Cette obligation pouvait encore se justifier à l’époque où l’information était rare. Quand deux ou trois chaînes se disputaient l’espace médiatique, quand la diversité des points de vue dépendait de quelques rédactions, quand l’accès à la culture et à l’actualité passait nécessairement par un diffuseur centralisé, il existait une légitimité aux médias publics. Ils constituaient une garantie d’accès minimal, une forme de bien collectif.

Mais nous ne vivons plus dans ce monde-là. L’information est devenue abondante, instantanée, internationale. Le divertissement, lui, est illimité. Avec un smartphone dans la poche, chaque citoyen dispose aujourd’hui de milliers de sources, professionnelles ou amateurs, locales ou mondiales. La rareté a disparu. Le prétexte historique aussi.

Reste l’argument de la neutralité, souvent invoqué pour justifier un média financé par l’État. Ce serait l’espace du juste milieu, le garant d’une forme d’équilibre national. Or c’est précisément celui qui s’est le plus effrité. La RTBF, malgré les efforts évidents de nombreux professionnels consciencieux, n’est plus perçue comme un arbitre mais comme un acteur. Pas une semaine ne passe sans que des choix éditoriaux, des angles de reportage, des orientations narratives ne soient interprétés comme le reflet d’une culture politique bien identifiable. Ce n’est pas tant le signe d’un complot que celui d’un système.

Un média financé par le pouvoir politique ne peut jamais se défaire totalement de ce pouvoir. On peut se convaincre du contraire, mais la réalité institutionnelle est têtue : les nominations, les budgets, les trajectoires stratégiques dépendent d’autorités partisanes. Un média public n’est jamais un média neutre.
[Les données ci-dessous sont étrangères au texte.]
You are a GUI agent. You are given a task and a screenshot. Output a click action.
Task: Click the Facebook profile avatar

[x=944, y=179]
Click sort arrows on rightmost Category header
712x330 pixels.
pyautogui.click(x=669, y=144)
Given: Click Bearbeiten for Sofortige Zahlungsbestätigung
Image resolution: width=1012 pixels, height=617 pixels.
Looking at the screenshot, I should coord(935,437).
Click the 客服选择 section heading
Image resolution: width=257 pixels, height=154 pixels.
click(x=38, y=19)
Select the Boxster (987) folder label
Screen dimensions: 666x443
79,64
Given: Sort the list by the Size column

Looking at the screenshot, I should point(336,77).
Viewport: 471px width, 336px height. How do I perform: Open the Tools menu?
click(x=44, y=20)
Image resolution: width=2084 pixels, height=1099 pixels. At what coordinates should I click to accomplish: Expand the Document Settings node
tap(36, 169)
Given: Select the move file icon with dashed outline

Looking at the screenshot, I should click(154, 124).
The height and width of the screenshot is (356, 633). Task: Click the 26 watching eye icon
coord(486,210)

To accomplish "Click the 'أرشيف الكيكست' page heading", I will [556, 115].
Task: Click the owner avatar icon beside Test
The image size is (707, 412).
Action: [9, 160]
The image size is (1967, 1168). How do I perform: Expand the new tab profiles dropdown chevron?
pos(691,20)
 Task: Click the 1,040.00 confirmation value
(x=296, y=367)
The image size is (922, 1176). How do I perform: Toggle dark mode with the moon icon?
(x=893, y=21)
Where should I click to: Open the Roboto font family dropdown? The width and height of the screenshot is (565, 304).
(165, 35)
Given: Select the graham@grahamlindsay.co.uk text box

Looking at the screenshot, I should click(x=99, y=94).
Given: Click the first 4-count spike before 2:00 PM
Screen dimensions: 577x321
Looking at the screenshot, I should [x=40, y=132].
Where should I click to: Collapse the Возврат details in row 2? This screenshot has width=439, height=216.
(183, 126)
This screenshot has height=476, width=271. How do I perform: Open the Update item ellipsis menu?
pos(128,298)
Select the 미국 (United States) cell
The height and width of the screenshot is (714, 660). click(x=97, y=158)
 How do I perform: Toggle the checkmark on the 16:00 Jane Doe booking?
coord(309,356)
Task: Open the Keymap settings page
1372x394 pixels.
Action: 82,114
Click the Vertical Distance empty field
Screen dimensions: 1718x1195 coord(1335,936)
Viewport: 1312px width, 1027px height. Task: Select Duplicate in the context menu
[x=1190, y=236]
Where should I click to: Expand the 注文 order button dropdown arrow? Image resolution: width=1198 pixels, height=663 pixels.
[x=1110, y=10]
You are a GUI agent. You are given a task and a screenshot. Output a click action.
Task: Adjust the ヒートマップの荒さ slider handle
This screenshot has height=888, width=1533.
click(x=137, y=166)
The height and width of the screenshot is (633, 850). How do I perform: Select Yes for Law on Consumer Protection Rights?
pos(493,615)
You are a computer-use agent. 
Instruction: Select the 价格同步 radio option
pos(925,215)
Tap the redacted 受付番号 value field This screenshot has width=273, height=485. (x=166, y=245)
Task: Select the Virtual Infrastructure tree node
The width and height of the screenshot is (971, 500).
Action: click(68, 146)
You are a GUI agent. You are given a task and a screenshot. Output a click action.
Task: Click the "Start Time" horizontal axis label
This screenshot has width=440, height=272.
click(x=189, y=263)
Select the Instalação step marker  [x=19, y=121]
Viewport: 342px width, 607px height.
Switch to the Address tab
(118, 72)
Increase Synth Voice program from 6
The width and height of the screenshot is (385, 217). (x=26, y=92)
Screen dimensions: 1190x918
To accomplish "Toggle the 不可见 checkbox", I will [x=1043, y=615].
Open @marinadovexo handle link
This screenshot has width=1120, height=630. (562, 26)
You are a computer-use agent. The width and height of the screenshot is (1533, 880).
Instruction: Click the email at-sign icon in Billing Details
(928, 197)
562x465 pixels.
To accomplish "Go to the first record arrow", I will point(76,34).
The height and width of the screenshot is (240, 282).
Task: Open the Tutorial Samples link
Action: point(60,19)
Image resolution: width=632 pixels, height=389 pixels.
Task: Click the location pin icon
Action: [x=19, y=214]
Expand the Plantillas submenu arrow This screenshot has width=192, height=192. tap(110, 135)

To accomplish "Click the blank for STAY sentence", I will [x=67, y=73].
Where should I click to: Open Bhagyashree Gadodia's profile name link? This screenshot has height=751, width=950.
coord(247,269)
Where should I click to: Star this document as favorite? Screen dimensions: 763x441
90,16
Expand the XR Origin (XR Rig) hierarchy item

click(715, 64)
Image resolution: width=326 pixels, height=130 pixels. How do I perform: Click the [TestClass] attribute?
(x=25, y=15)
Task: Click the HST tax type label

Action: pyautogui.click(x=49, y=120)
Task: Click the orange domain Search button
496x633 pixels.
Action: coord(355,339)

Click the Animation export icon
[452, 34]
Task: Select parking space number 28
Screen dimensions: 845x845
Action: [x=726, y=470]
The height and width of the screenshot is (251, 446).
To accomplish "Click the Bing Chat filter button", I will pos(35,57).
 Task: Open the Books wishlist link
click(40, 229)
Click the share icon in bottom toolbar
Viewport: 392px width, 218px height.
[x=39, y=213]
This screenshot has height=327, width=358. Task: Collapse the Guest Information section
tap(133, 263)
Il est, au mieux, un média toléré dans les limites du cadre politique qui le finance.

Ce décalage entre la prétention d’impartialité et la perception réelle crée une difficulté supplémentaire : on impose aux citoyens de financer des contenus qu’ils n’approuvent pas toujours, une ligne éditoriale qu’ils ne partagent pas nécessairement et un ton général qui n’est pas celui de l’ensemble du pays. Dans une démocratie moderne, où l’on peut choisir son journal, sa plateforme, ses opinions et même sa manière de s’informer, il est étonnant presque anachronique, que l’on ne puisse pas choisir de ne pas financer la RTBF.

Il faut donc avoir le courage de dire ce que beaucoup pensent sans oser l’écrire : le modèle actuel n’est plus défendable. Ce n’est ni un drame ni une attaque. C’est une lucidité. L’État n’a pas vocation à produire du divertissement. Il n’a pas vocation à fabriquer une culture officielle. Et il n’a certainement pas vocation à imposer une vision politique, même subtile, à travers un dispositif médiatique centralisé.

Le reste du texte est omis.